La théologie de la Part-Dieu est bâtie sur deux fondements essentiels :

  1. Dieu est tendresse
  2. L’homme est beau à l’image de Dieu.

C’est aussi sur ces bases que, d’après cette théologie, repose l’histoire.

EN GUISE D’INTRODUCTION.

Dans les perspectives suivies ici, (l’équipe de la Part-Dieu) l’athéisme est considéré comme une protestation inconsciente de l’humanité. Au fondement de leur être, les hommes, parce qu’ils sont, nous dit la Bible, à l’image de Dieu, ont une « connaissance inconsciente » de l’existence d’une « réalité » dont dépend la vie. La beauté du monde et l’amour qui s’y trouve, ne peuvent venir que d’une réalité antérieure à tout, qui ne soit pas moindre que cette beauté et cet amour. La « connaissance » de cette réalité est « instinctive » et inconsciente, mais assez réelle tout de même pour provoquer une réaction de révolte lorsqu’elle se trouve face à des affirmations qui vont à l’encontre de ce qu’elle « sait » au fond d’elle-même. Le refus tenu par l’athéisme serait, dans cette perspective, une réaction de cette certitude innée, face à des dires qui, venant par exemple des religions, rapetissent ce qu’elle sent au fond d’elle-même. A des affirmations minimisantes ou déformantes, cet athéisme répond en substance : « Ce dont vous nous parlez n’est pas Dieu. » Sous-entendu : ce dont vous parlez ne correspond pas à ce dont nous, humains, portons la trace à la racine de notre être.

= Consigne =
Dressez la liste, dans l'ordre d'apparition, de toutes les expressions que l'extrait sur la théologie de la Part-Dieu met entre guillemets.

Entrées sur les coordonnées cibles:
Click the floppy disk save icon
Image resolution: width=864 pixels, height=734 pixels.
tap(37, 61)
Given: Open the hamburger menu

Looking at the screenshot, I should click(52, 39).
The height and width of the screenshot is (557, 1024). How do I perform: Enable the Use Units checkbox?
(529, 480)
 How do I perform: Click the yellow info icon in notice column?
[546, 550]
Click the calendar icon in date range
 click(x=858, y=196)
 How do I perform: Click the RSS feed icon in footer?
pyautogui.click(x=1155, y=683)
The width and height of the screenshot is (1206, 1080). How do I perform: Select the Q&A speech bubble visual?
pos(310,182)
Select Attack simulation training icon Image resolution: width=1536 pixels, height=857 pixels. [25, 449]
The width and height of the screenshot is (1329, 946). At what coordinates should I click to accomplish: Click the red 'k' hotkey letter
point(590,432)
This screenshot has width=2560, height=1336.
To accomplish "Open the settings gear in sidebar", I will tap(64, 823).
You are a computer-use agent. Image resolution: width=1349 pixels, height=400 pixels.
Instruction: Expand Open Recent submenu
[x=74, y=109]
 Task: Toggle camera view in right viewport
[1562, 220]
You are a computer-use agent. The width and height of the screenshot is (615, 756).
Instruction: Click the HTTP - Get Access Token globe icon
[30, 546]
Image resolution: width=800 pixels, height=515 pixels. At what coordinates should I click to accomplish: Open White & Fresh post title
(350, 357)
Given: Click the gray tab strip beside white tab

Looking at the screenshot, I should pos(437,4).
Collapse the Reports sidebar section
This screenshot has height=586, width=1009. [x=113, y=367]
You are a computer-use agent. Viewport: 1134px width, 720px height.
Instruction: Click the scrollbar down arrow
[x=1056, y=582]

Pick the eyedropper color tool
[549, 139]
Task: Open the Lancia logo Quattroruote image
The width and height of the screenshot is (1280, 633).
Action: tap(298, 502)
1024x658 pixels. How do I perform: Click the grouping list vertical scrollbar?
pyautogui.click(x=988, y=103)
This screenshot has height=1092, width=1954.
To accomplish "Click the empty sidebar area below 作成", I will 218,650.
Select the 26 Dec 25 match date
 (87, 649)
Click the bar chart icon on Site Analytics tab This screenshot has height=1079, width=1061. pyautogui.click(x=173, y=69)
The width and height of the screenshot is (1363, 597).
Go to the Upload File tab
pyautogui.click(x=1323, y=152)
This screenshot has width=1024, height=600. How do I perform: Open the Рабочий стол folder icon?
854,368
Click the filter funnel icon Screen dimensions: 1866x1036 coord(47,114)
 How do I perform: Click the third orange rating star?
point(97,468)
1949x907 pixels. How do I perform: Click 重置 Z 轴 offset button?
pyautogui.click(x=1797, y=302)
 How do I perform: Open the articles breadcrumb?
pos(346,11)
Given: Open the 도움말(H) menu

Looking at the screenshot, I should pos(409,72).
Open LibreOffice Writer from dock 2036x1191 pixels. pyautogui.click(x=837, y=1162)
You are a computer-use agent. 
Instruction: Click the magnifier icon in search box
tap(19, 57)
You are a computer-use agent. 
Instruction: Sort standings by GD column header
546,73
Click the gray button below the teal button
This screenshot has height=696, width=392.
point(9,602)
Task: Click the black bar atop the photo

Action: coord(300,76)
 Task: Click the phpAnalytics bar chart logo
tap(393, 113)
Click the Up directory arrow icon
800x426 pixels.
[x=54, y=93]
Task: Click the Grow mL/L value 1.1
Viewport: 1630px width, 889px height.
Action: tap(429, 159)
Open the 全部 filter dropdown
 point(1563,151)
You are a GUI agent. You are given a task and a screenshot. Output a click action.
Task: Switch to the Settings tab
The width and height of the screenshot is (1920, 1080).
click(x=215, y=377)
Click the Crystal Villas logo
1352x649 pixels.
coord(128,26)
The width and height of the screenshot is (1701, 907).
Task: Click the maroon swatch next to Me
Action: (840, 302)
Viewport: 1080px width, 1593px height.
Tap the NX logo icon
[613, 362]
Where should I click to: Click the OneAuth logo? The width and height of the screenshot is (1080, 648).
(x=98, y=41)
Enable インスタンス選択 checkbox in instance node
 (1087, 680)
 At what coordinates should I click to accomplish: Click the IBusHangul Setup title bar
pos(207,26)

= Réponse =
- connaissance inconsciente
- réalité
- connaissance
- instinctive
- sait
- Ce dont vous nous parlez n'est pas Dieu.